BERABER YİYİP, BERABER İÇENLER…
Bizim mahallenin başına bir husumet, bir huzursuzluk gelince, mahalle halkı hemen Kocadut altına toplanarak bir karar alır. Bu belanın, kazanın defedilmesine geçilir. Köy yerinde ise belaların, kazaların ardı arkasının kesildiği bir gün bile olmaz. Ya yolların üzerine taş düşer, ya seller köprüleri alıp götürür, ya rüzgarlar ağaçları devirir.

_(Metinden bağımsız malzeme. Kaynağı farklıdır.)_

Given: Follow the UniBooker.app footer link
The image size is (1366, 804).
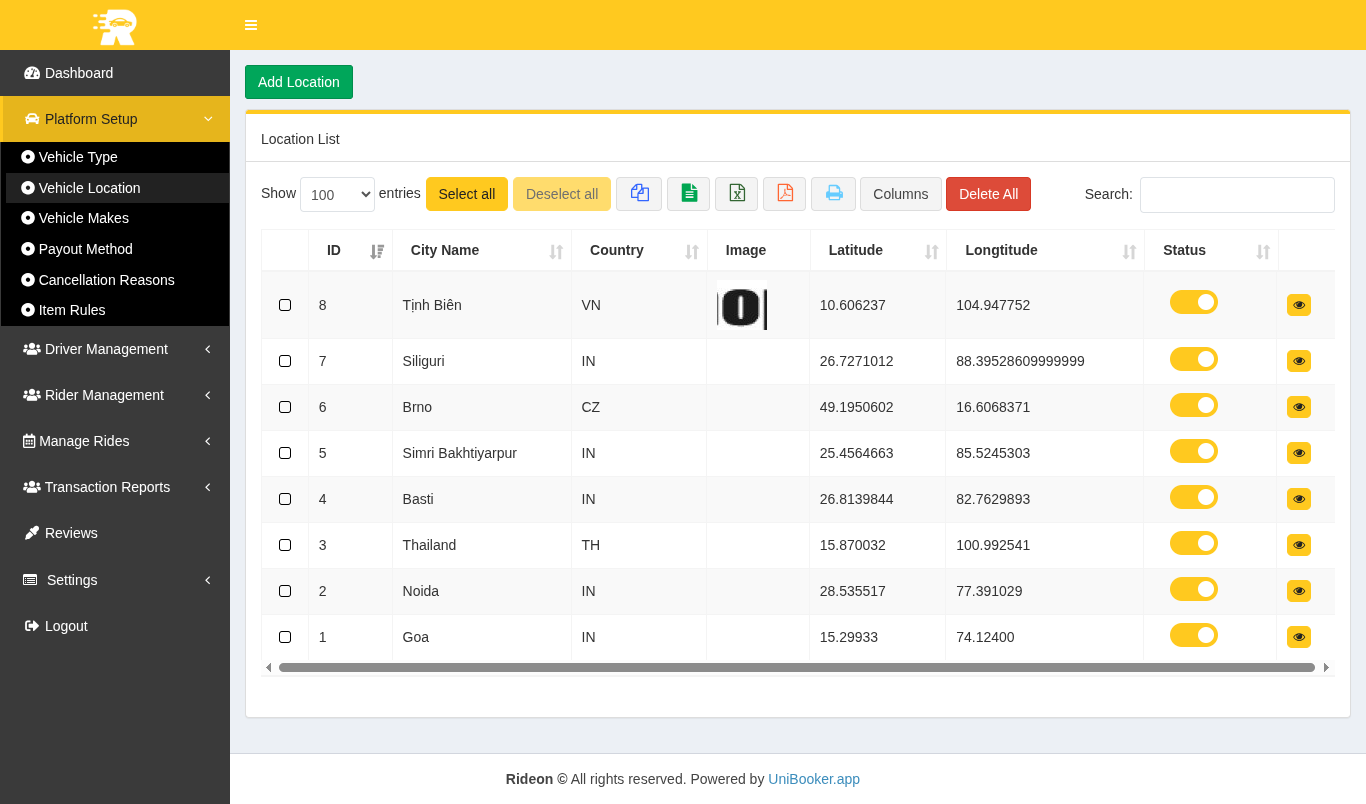Looking at the screenshot, I should (813, 779).
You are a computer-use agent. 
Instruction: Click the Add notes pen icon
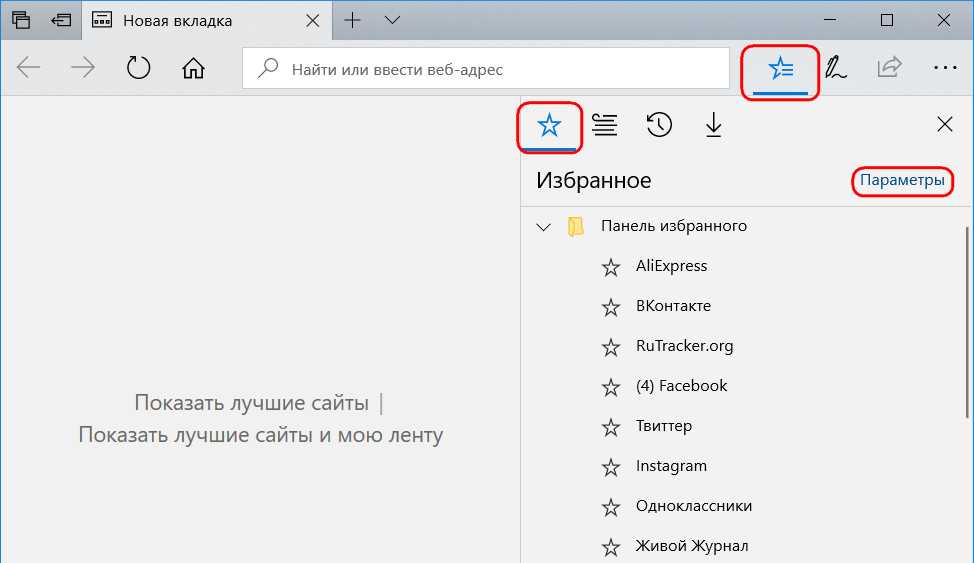[835, 69]
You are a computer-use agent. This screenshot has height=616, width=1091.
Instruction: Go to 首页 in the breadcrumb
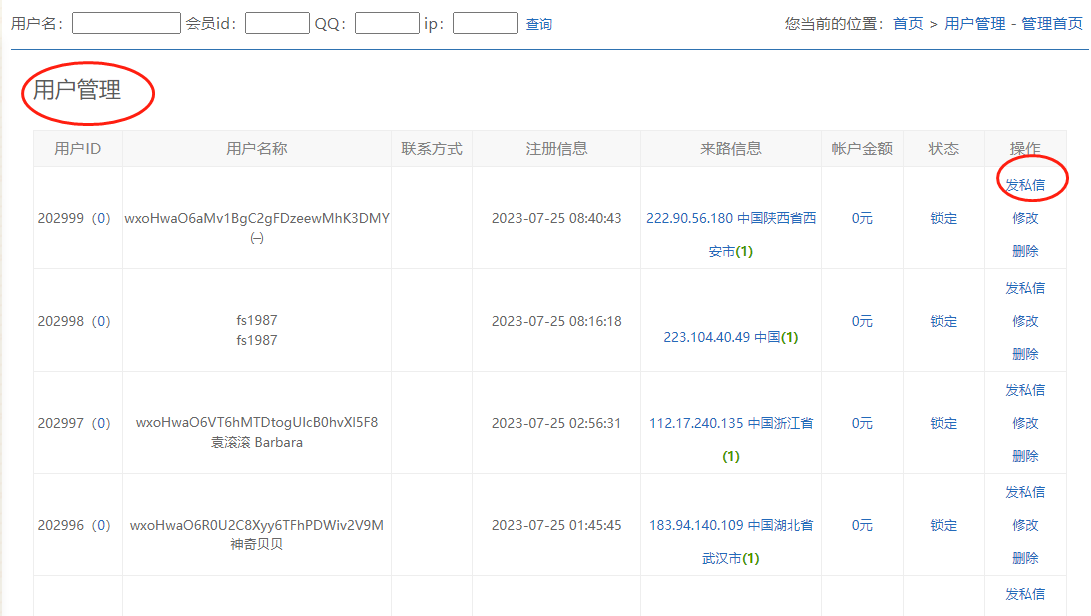(908, 24)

BERABER YİYİP, BERABER İÇENLER…
Kulaklarımızın pasını silelim. Bir yerlerden çan sesleri geliyor.
Bu çan sesleri, muhakkak, birlik-beraberlik seferberliği içindir.

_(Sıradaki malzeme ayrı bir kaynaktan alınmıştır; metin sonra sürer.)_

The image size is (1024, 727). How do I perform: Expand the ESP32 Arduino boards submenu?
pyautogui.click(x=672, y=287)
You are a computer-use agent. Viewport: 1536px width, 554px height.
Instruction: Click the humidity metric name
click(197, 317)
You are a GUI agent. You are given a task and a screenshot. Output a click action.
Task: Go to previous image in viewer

Birlik-beraberlik lafları beni anında çocukluğuma götürür.
Bizim mahallenin başına bir husumet, bir huzursuzluk gelince,
mahalle halkı hemen Kocadut altına toplanarak bir karar alır.
Bu belanın, kazanın defedilmesine geçilir.
Köy yerinde ise belaların, kazaların ardı arkasının kesildiği bir gün bile olmaz.
Ya yolların üzerine taş düşer, ya seller köprüleri alıp götürür,
ya rüzgarlar ağaçları devirir.
Öyle ki, bu kazaların üstesinden gelmek, bir ya da iki babayiğit işi değildi.
Ya bu öten çanlar neyin, kimin birliğinden beraberliğinden söz ediyorlar.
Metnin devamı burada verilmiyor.